Submitted to: Fungal Biotechnology in Agricultural, Food, and Environmental Applications
Publication Type: Book / Chapter
Publication Acceptance Date: 9/1/2002
Publication Date: 3/1/2004
Citation: Yu, J. 2004. Genetics and biochemistry of mycotoxin synthesis. In: Arora, D.K., editor. Fungal Biotechnology in Agricultural, Food, and Environmental Applications. New York, NY: Marcel Dekker, Inc. p. 343-361.
Interpretive Summary: Mycotoxins are natural toxins produced by many species of fungi. These toxins contaminate our food and feed supplies in many crops such as corn, cotton, rice, wheat, etc. Better understanding the biochemical pathway and the mechanism of mycotoxin formation will provide necessary information for devising strategies to reduce mycotoxin contamination in food and feed.

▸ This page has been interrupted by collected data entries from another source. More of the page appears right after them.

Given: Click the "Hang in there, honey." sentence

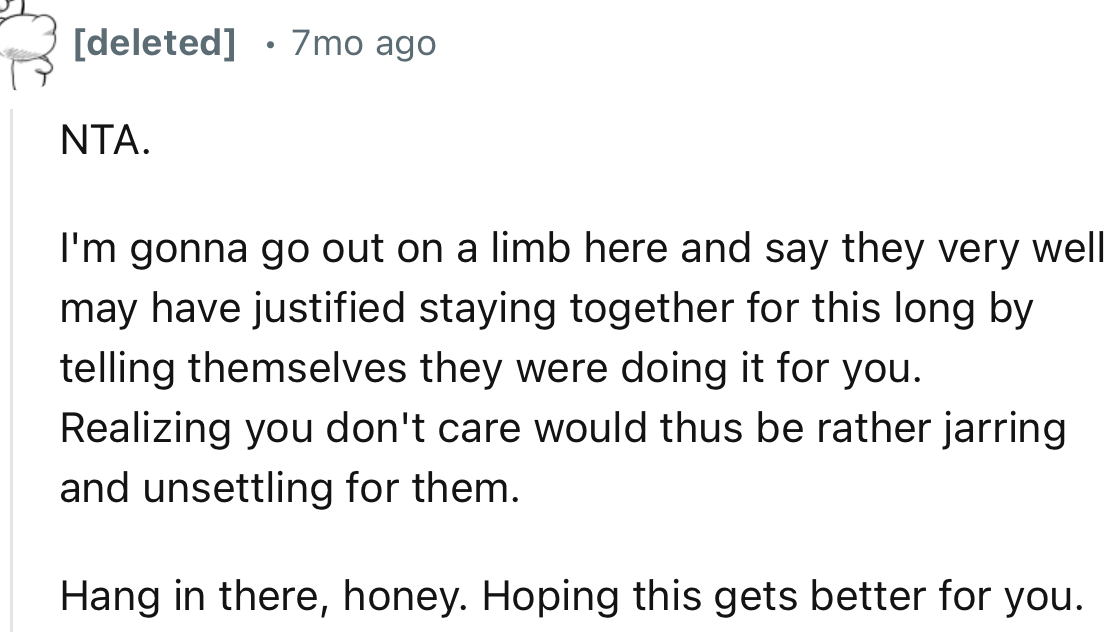Looking at the screenshot, I should (261, 596).
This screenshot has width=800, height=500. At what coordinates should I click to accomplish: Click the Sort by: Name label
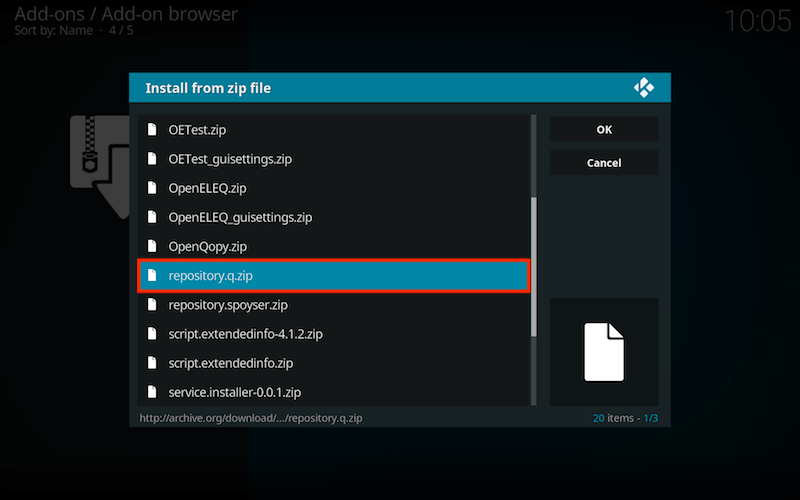(54, 31)
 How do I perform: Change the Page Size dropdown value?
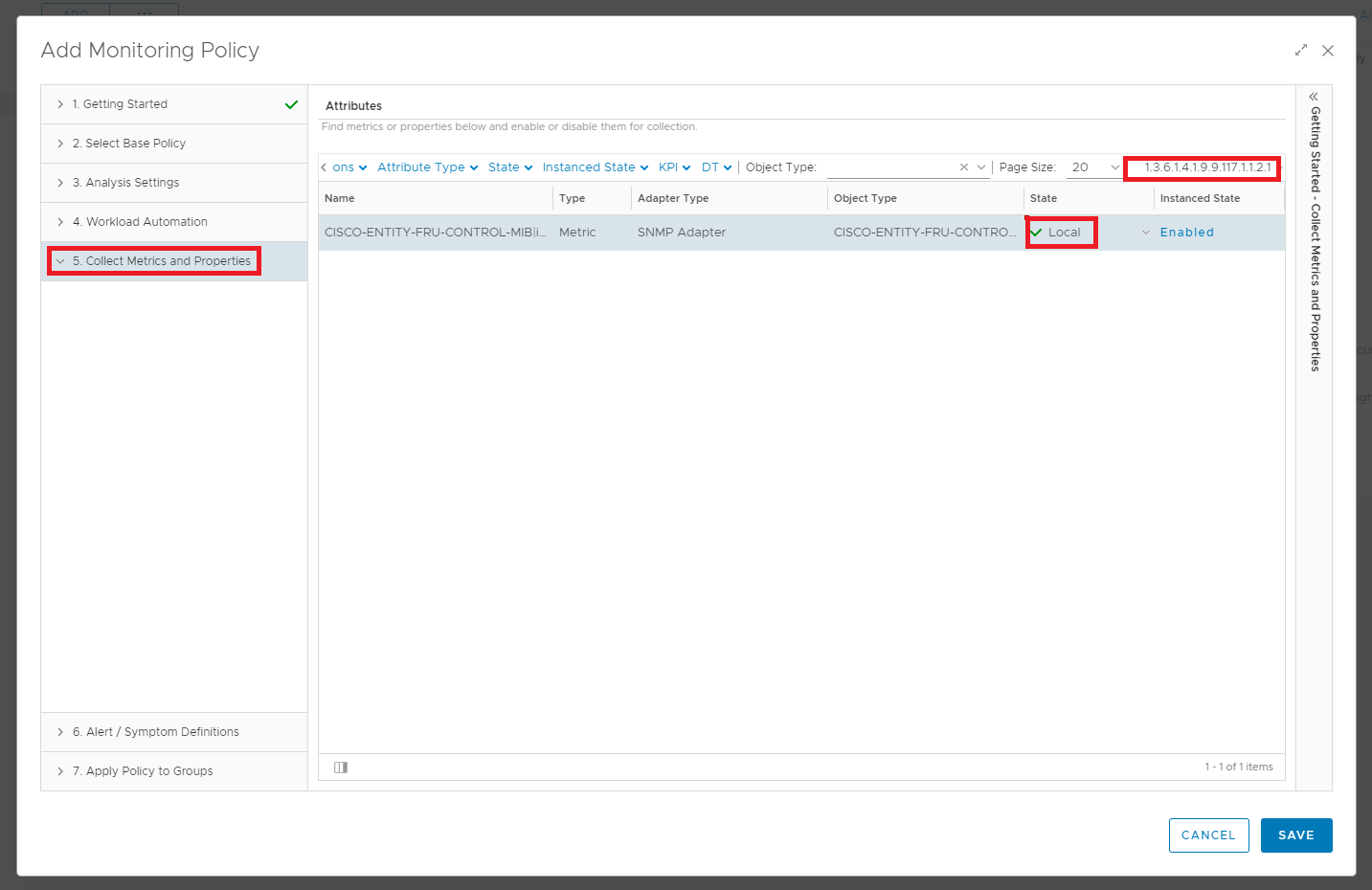1094,167
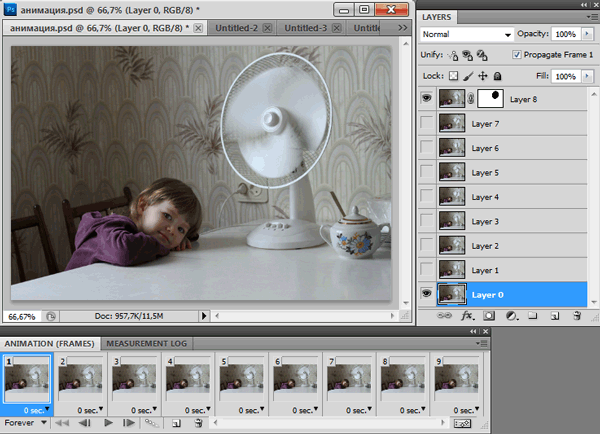Viewport: 600px width, 434px height.
Task: Click the lock position move icon
Action: tap(482, 76)
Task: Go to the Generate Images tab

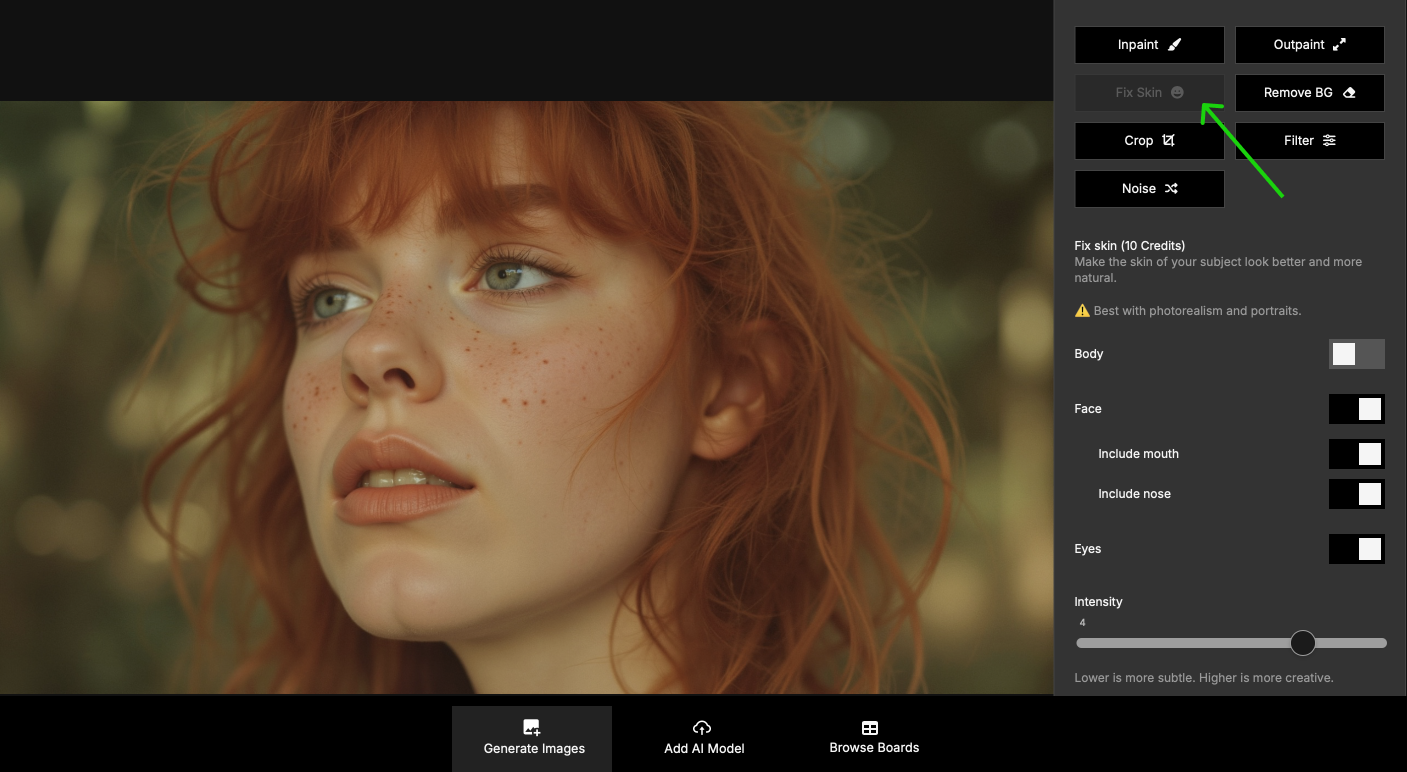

Technical Abstract: Mycotoxins are low molecular weight secondary metabolites produced by fungi. These compounds are toxic, mutagenic, teratogenic, and carcinogenic to animals and humans. Over 300 mycotoxins have been identified, but only those implicated in mycotoxicoses involving humans have been studied in detail with respect to the biochemistry and genetics of their biosynthesis. Research on the natural occurrence, identification and characterization, biosynthesis and genetic regulatory control of mycotoxins, as well as prevention and control of mycotoxin contamination of food and feed gained momentum since the discovery of their toxic effects on human health. Within the last decade, significant progress toward the understanding of several mycotoxins in the world has been made. In this chapter, the genetics and biochemistry of only the most economically significant mycotoxins, aflatoxins, sterigmatocystin, trichothecenes, and fumonisins are summarized and discussed.